Hi, I’ve got high absolute error in torch.matmul. Here is my exmaple code.
import torch
from torch import tensor
def main():
torch.cuda.manual_seed(42)
mask = tensor([[0., 0., 0.], [1.0, 0., 0.]], device='cuda')
matrix = torch.randn(3, 3, device='cuda')
print(matrix)
res = torch.matmul(mask, matrix)
print(res)
if __name__ == "__main__":
main()
And the result is
tensor([[ 0.1940, 2.1614, -0.1721],
[ 0.8491, -1.9244, 0.6530],
[-0.6494, -0.8175, 0.5280]], device='cuda:0')
tensor([[ 0.0000, 0.0000, 0.0000],
[ 0.1940, 2.1621, -0.1720]], device='cuda:0')
where I got a high absolute error between 2.1614 and 2.1621. They are expected to be same in the result. But when I move all tensors to cpu, the result is correct.
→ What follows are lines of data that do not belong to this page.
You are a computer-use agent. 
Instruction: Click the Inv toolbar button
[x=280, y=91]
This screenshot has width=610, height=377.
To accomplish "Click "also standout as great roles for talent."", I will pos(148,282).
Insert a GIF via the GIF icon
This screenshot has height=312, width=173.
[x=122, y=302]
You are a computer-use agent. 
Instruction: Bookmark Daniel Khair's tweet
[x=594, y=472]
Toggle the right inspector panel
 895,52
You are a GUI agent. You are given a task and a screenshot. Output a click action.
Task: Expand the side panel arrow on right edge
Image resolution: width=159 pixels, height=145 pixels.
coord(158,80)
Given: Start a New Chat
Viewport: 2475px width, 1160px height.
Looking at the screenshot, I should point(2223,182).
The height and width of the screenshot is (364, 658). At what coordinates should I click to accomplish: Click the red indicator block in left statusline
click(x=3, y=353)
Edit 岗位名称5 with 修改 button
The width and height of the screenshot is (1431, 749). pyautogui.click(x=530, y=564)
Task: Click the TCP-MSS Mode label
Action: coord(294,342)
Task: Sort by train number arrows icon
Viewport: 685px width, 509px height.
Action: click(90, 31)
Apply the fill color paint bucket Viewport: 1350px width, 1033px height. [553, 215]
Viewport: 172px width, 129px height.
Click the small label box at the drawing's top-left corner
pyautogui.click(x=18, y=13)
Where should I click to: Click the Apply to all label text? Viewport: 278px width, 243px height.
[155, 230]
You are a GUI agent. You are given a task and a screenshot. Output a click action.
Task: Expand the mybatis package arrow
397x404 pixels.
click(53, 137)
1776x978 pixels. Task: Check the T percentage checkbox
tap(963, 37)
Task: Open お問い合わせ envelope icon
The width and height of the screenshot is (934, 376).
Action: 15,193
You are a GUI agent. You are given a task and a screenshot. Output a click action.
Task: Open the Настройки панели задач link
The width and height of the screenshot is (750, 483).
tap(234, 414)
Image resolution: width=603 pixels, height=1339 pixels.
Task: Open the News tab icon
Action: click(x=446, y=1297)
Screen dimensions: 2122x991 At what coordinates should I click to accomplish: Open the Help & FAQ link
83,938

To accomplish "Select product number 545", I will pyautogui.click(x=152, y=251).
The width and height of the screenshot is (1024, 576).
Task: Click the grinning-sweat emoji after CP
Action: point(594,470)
I wonder whether there is a problem in pytorch or cuda backend and how can I fix it.
My Pytorch version is 1.10.1+cu113 and CUDA toolkit version is 11.5.
PS:
As for my running environment, I first produced this issue in WSL2 and I can’t find out its actual cuda toolkit version. Because I just let it use the cuda library provided by the driver in Win. Installing a cuda toolkit of some specific version like 11.3 through apt will cause cuda become unavailable in Pytorch. So I can’t use nvcc to check the version of cuda toolkit in WSL2. Then I reproduced this problem in my server. The gpu of my server is A100 and I run the code in NGC Pytorch 21.11. The cuda toolkit version of my server is 11.5. But I still got the same problem.